I think the hormones have finally started to level off though because I had white pasta for lunch yesterday and my numbers were still under which is a relief!!
to those saying 2 times a week seems like a lot, I completely agree but its what they say I have to do. When I pushed back I got a lecture about what is best for baby and that isn't my baby more important than everything else. I left pissed off and with lousy appointments scheduled in the middle of the day. I am now missing 3 hours min of work every Tuesday and Friday then staying late to catch up. I got home at 10pm last night after the OB (first one I've seen since I started a the practice, usually see a MW) was an hour late for my 10:15am appointment which was after my 1 hour NST.

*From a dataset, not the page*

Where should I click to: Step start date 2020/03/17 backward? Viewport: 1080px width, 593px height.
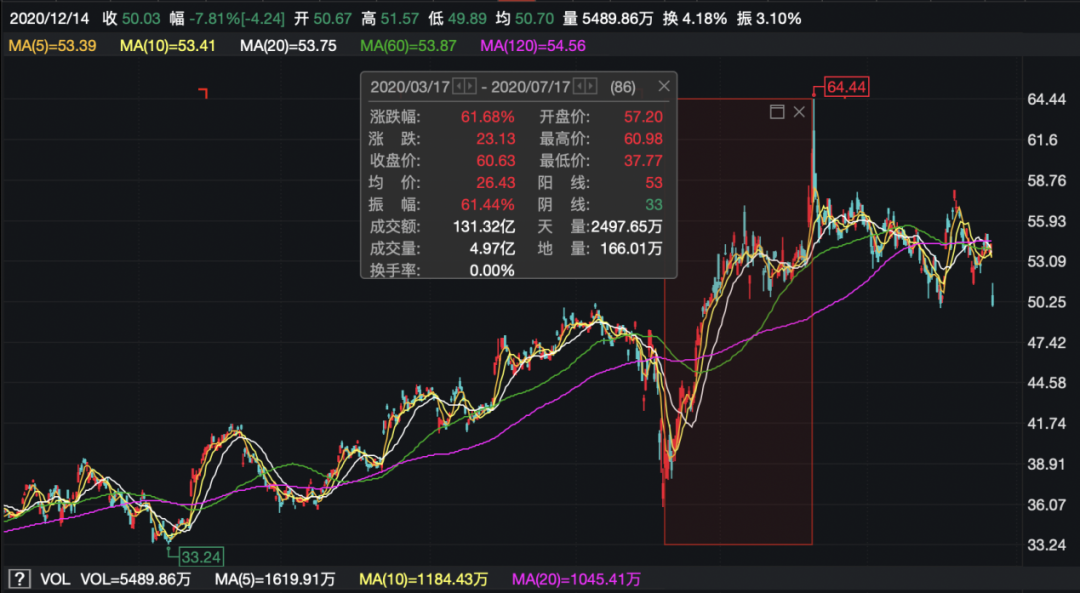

I'm just so frustrated by this whole thing. The judgments, the pressure, the scheduling, the diet...I'm just over it all.
Can you call and try to reschedule your appt. with one of the doctors instead of the midwife?
Just wanted to say that I understand your frustration with different doctors and different perspectives. I had spotting my entire pregnancy and had cultures tested by several different doctors. Then finally a different doctor tested for something different, identified the problem around 30 weeks!!!! and it's been better since. Made me very mad at the other doctors.
But as a side note, the doctor that identified the problem had previously been my leasat favorite doctor and I didn't want to see him at all... so maybe the midwife will be better the next time.
Definitely advocate for yourself and question/demand an explanation for things you think are a little off.